---------- Supplied passage
Laureates say publicity from honour is helping save lives in developing nations.
THE EFFORT TO eradicate cholera has been given a major boost thanks to the latest Prince Mahidol Awards.
Dr John Clemens and Dr Jan Holmgren, winners of the 2018 Prince Mahidol Awards in the field of public health, said that not only did the award help them find funding in their fight against cholera, it also raised public awareness of this deadly but preventable disease. They said this knowledge was most needed in poor developing countries.
Clemens is director of International Centre for Diarrhoeal Disease Research in Bangladesh, while his colleague on oral cholera vaccine (OCV) research and development, Holmgren, is a professor of Medical Microbiological and Immunology at Gothenburg University Vaccine Research Institute in Sweden.
These two dedicated medical practitioners, along with Dr Brian J Druker, director of Knight Cancer Institute in United States, and Professor Mary-Claire King of University of Washington, received the awards from Her Royal Highness Princess Maha Chakri Sirindhorn at the Chakri Throne Hall yesterday evening.
--------------------
---------- Entries provided
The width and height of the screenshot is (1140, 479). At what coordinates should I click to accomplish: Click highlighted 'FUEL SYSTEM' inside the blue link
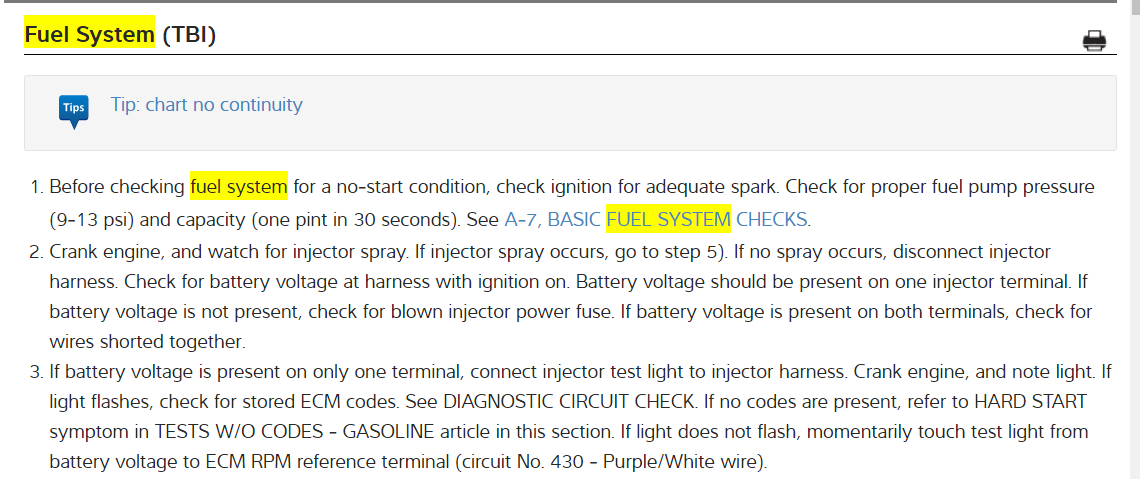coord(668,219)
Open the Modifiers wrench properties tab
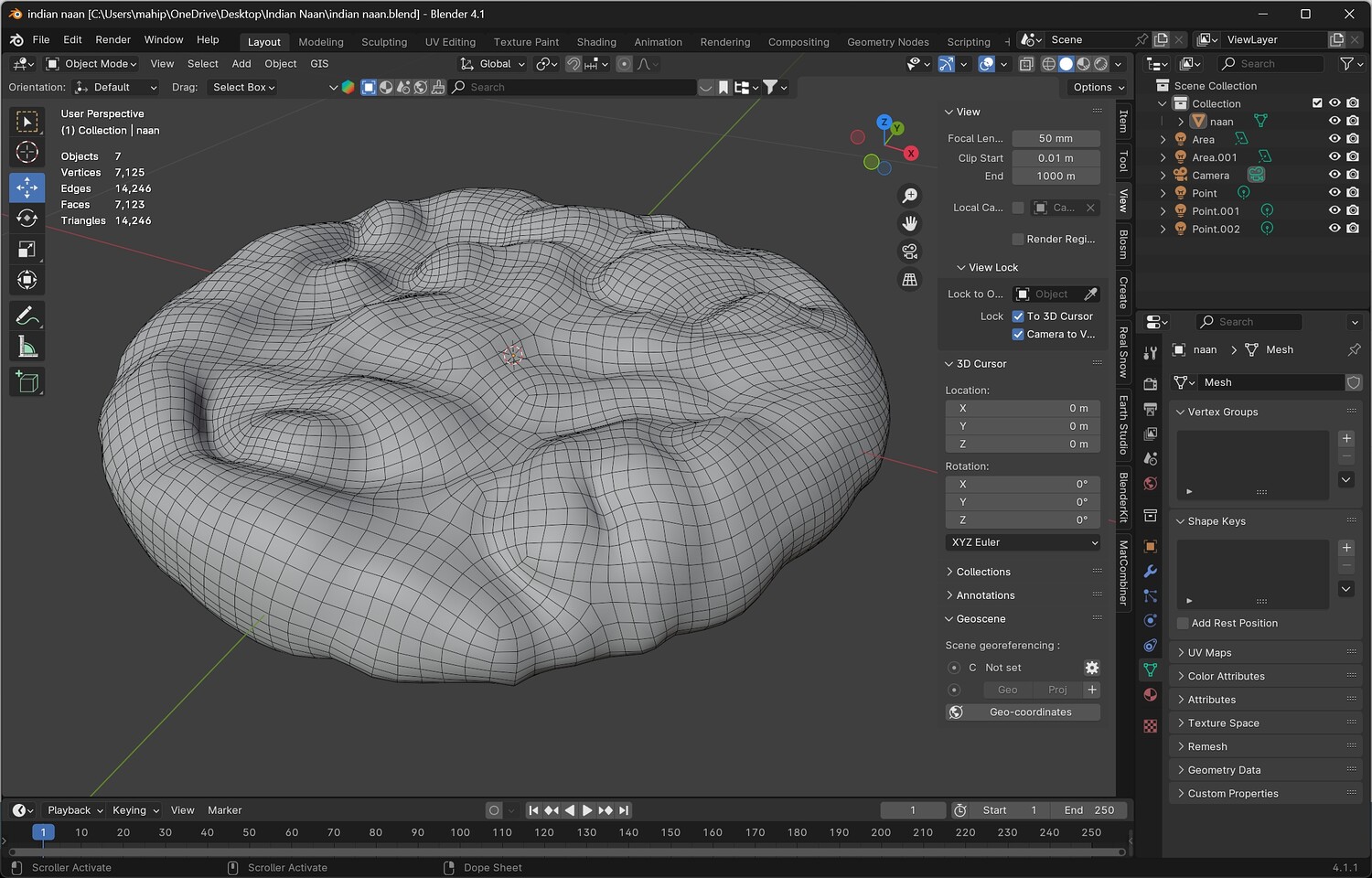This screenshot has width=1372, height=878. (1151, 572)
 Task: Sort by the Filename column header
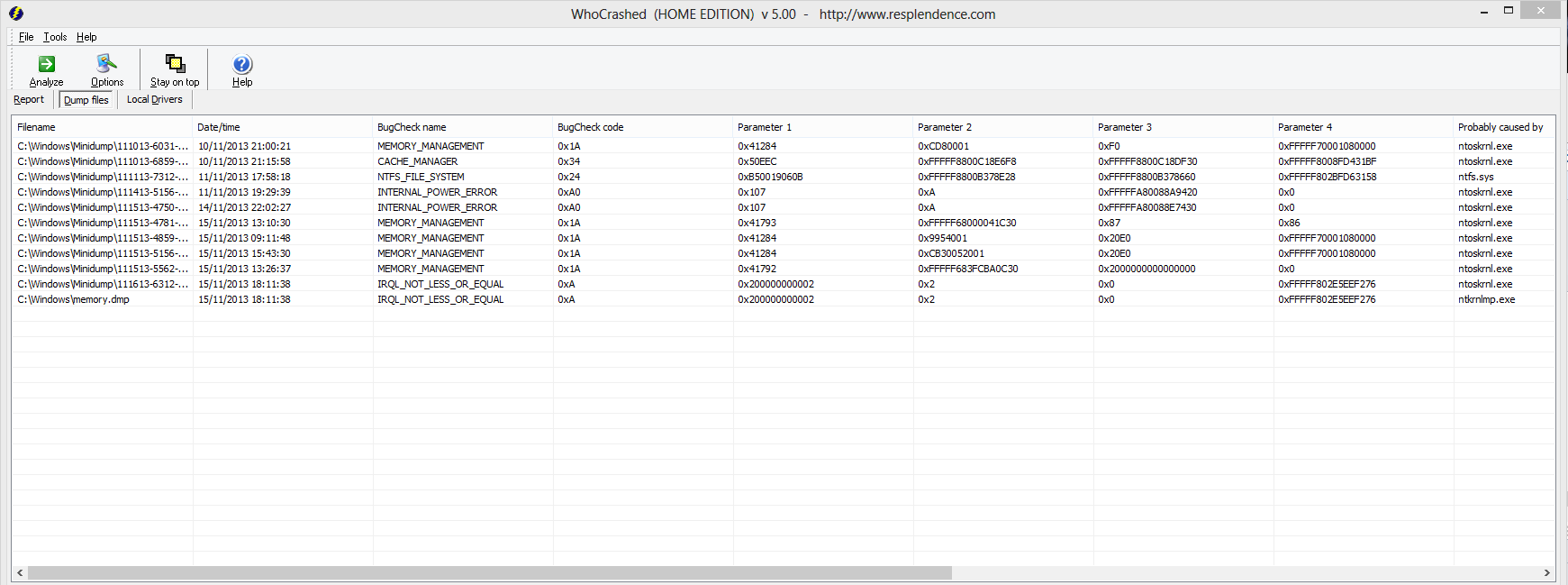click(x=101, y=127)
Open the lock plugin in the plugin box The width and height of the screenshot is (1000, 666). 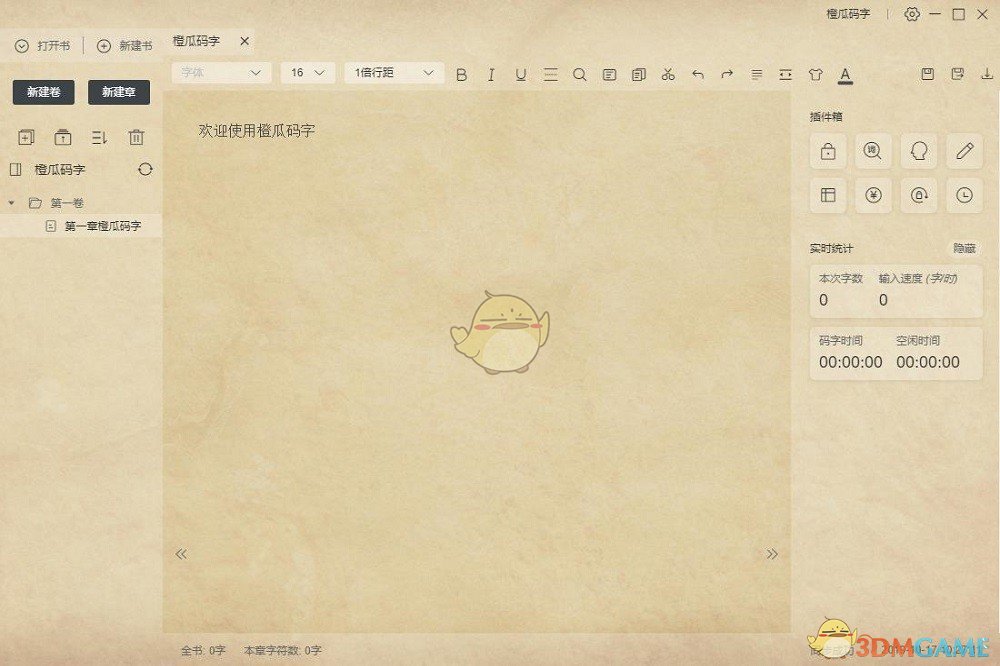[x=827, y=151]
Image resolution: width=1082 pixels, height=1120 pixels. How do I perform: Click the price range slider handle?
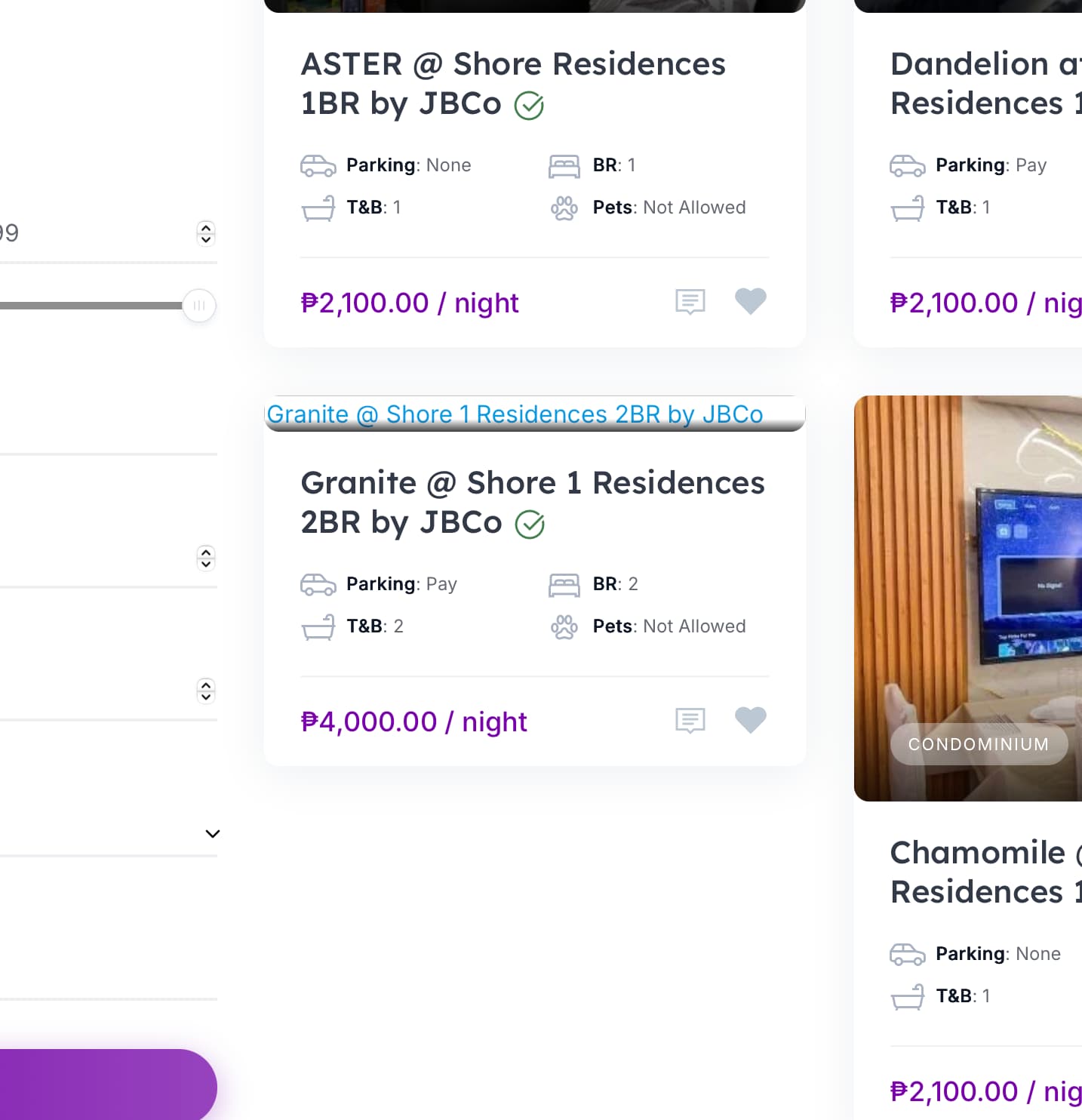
--------------------
---------- Entries provided
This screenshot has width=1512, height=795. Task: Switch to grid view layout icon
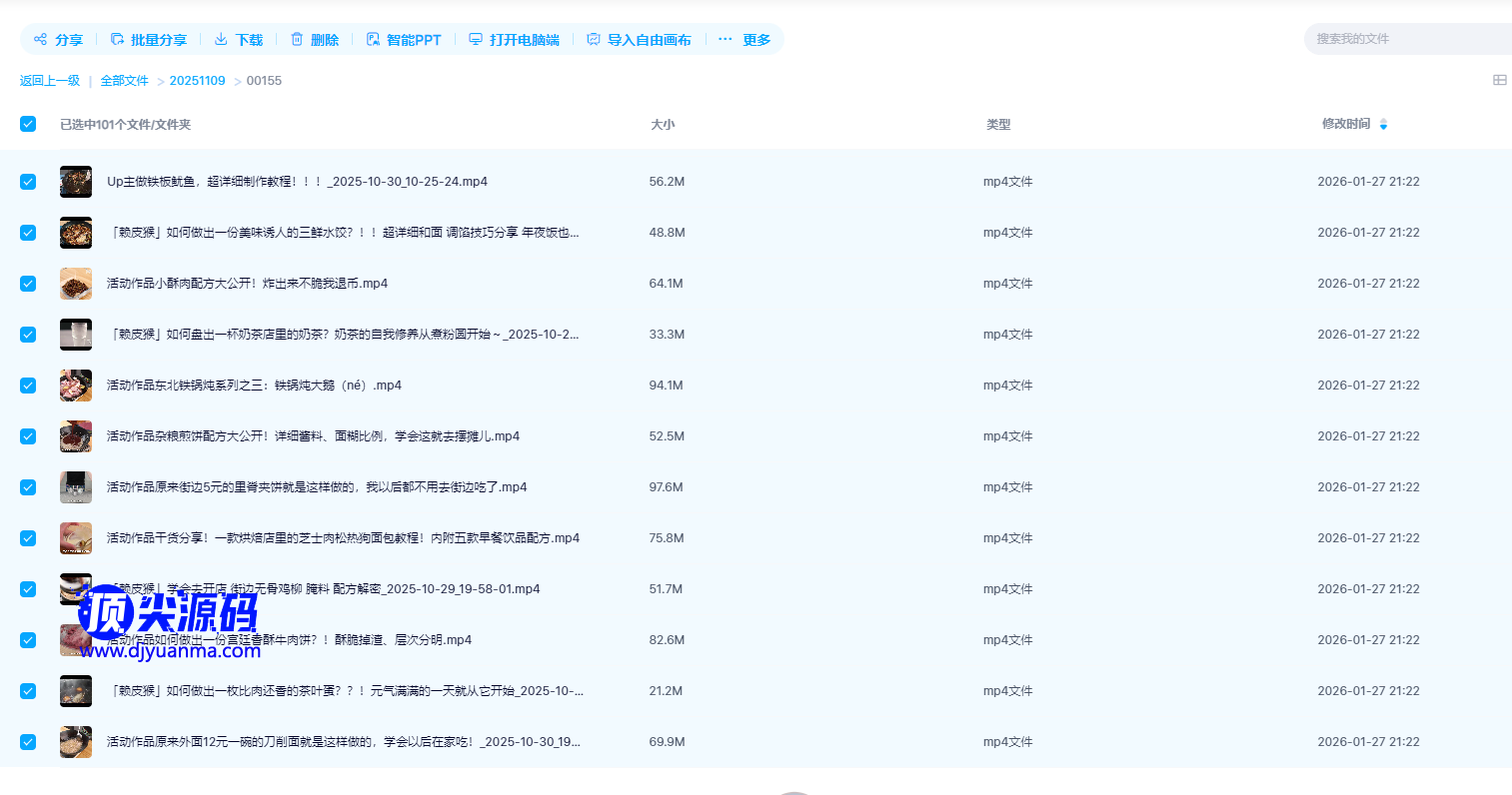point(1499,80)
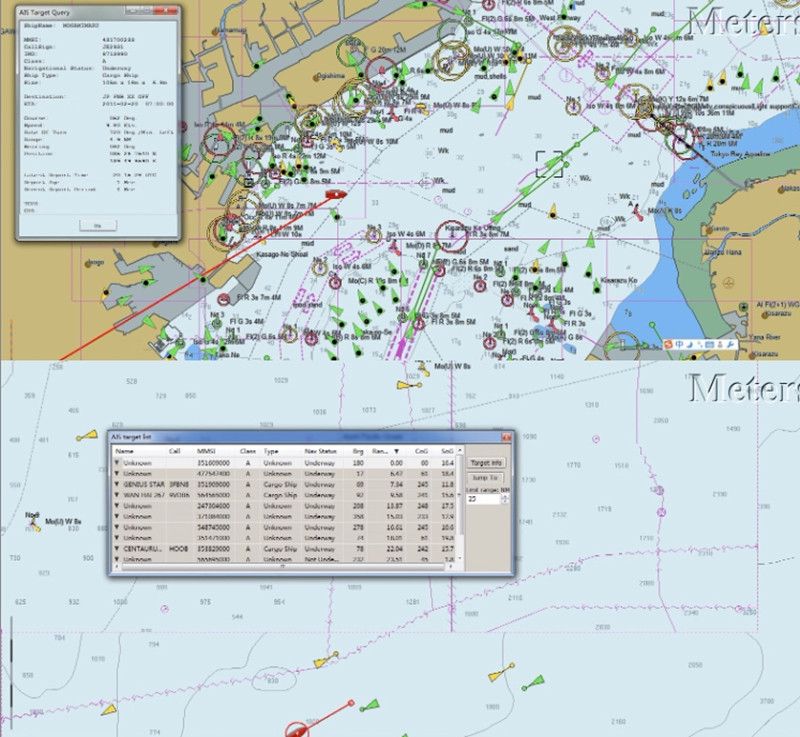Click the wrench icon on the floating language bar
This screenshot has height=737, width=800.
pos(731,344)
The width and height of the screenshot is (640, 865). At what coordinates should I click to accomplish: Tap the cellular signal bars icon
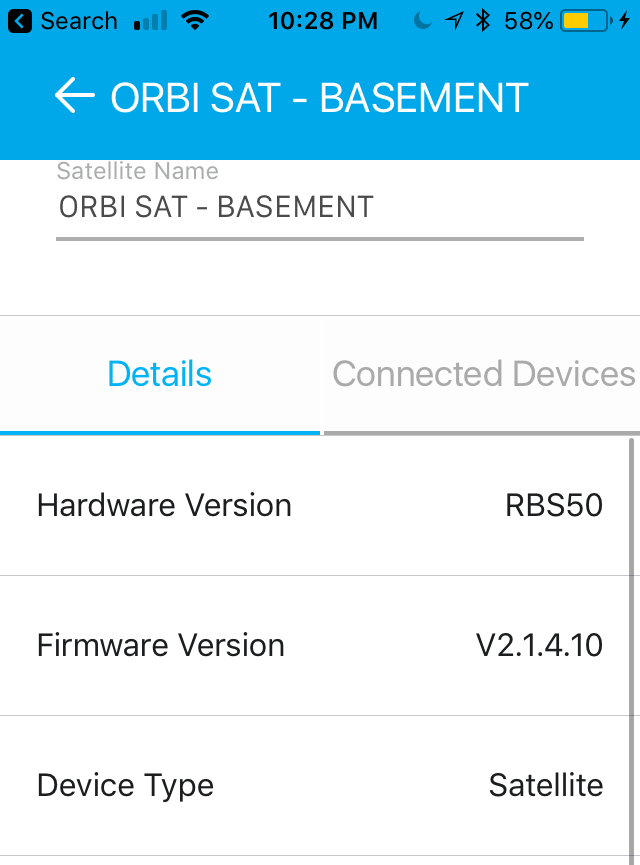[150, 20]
--------------------
:: Work order 1 ::
In the Prince Mahidol Awards article, who presented the awards to the laureates?
:: Work order 2 ::
Extend the Prince Mahidol Awards article, picking up after its final sentence.

:: Task answer 1 ::
Her Royal Highness Princess Maha Chakri Sirindhorn presented the awards.

:: Task answer 2 ::
Even though cholera is no longer a serious health threat in countries with good sanitation infrastructure, Clemens said it remains one of the deadliest killers in poor developing countries, especially in sub-Saharan Africa and South Asia, where many people still live in unsanitary surroundings.
Cholera is a gastrointestinal disease caused by Vibrio cholerae bacterium strains, which spreads mostly through the consumption of food and water that has been contaminated with human faeces containing the bacteria.
It can be deadly as cholera patients can suddenly suffer from profuse diarrhoea and vomiting of clear fluid, which Clemens said can put a healthy person in coma within half a day due to severe dehydration.
The chance of death from the disease can be as high as 50 per cent if the patient does not get medical treatment in time.
“Cholera affects millions of people in 41 countries and kills as many as 100,000 per year. Hence, this disease is still a major health threat to humanity,” he said.
Even though the best way of preventing cholera is by improving sanitation and ensuring public access to clean food and water, it will still take several years, large sums of money and strong political commitment from developing countries.
Hence, Holmgren pointed out that cholera vaccination was the best and most efficient way of preventing outbreaks.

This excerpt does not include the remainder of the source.